### Task details
Look below for the line containing "Where should I click to: Click the iCloud" and the line containing "Click info action"; repeat exactly those two lines and all lines between them, and nothing else.

### Listed entries
+ + + +

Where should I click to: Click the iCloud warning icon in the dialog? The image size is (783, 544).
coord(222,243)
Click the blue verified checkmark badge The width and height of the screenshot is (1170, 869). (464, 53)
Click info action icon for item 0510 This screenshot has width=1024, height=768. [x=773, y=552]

+ + + +

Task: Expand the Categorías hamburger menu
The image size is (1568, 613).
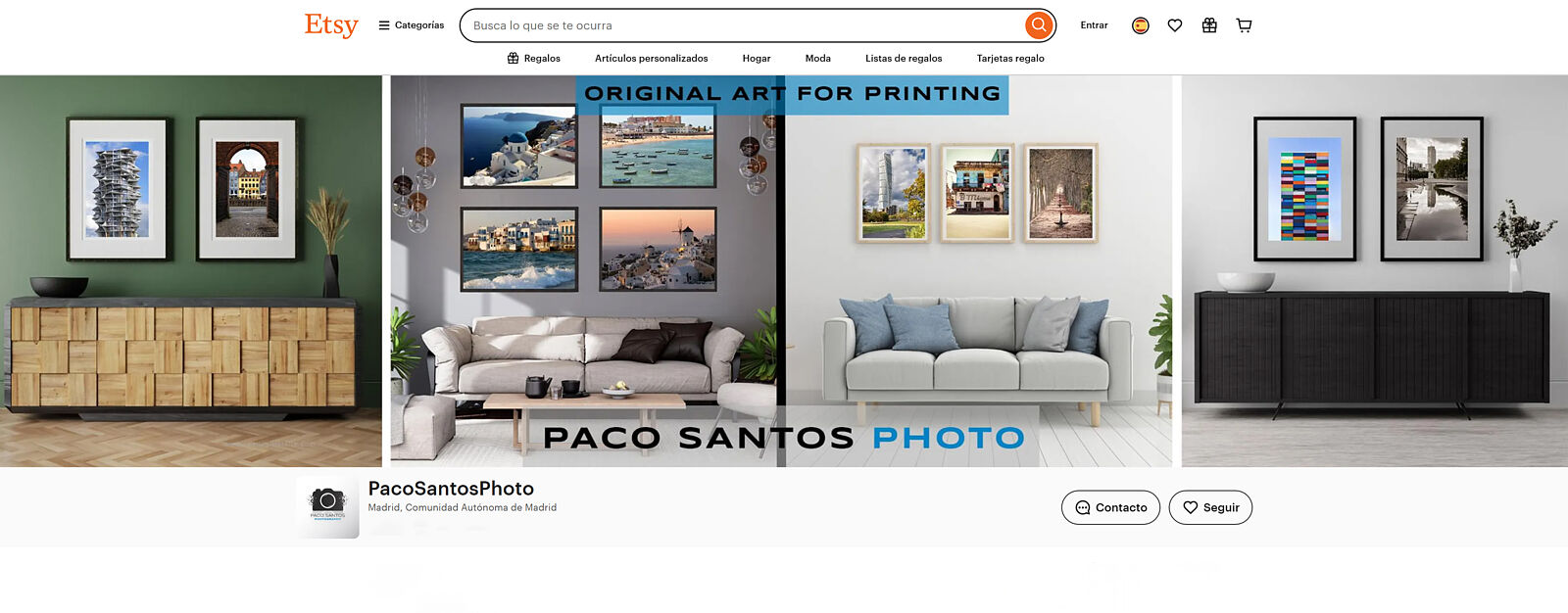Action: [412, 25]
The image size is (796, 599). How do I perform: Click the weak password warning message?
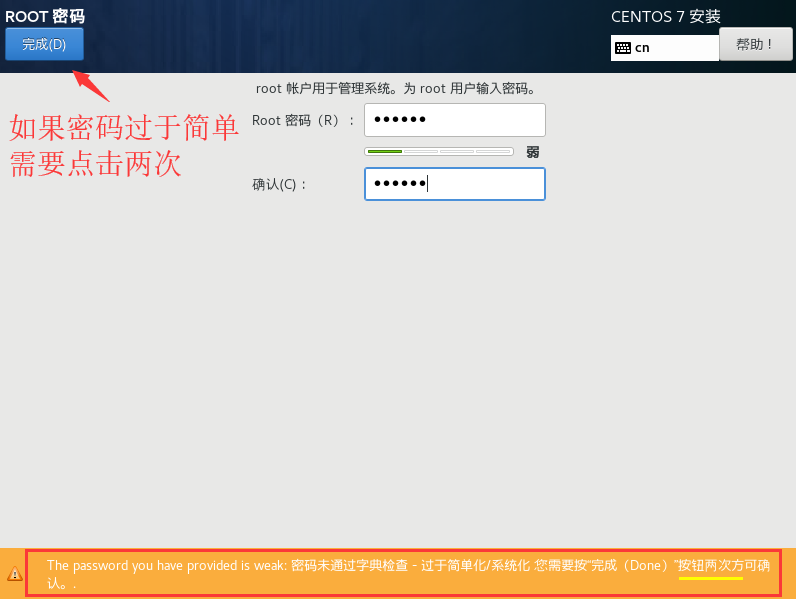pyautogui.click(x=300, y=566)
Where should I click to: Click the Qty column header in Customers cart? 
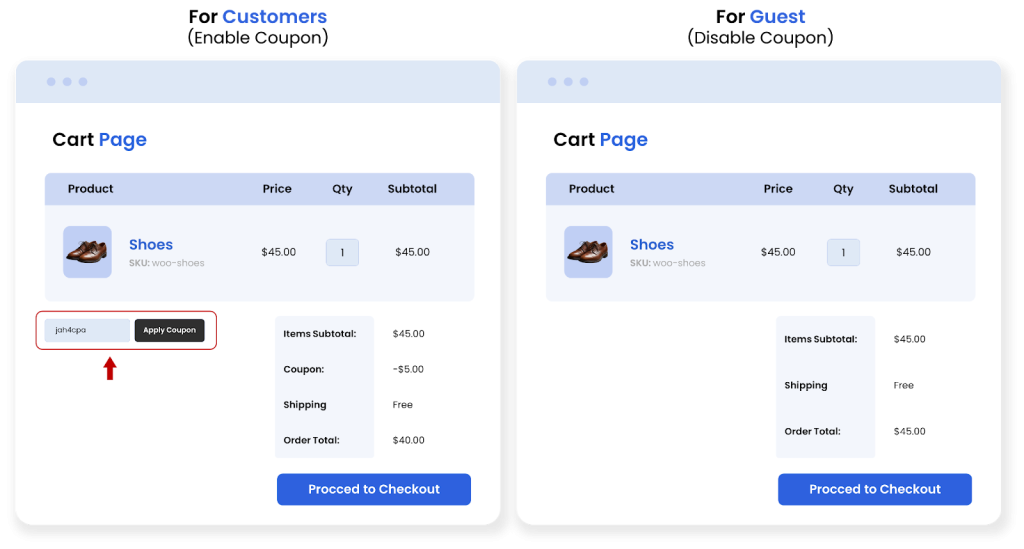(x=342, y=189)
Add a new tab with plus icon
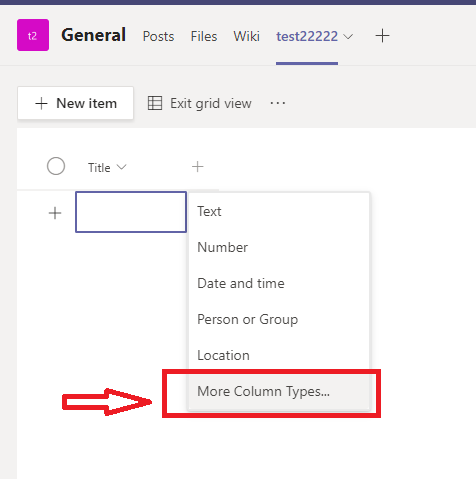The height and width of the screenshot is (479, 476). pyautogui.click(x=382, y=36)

+ + + +

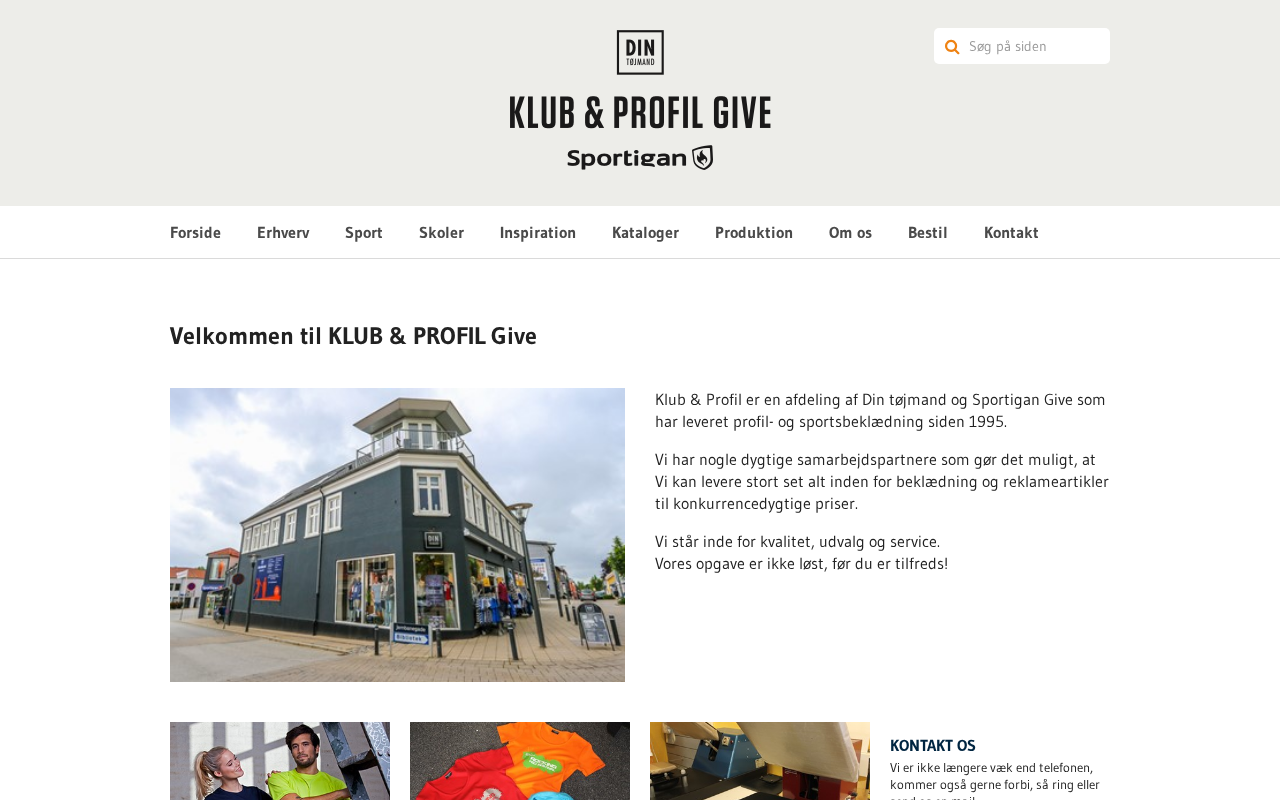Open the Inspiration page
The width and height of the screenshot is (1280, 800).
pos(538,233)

+ + + +

### Exercise answer
Where should I click to: Click the iCloud warning icon in the dialog? The image size is (783, 544).
coord(222,243)
Click the blue verified checkmark badge The width and height of the screenshot is (1170, 869). (464, 53)
Click info action icon for item 0510 This screenshot has width=1024, height=768. [x=773, y=552]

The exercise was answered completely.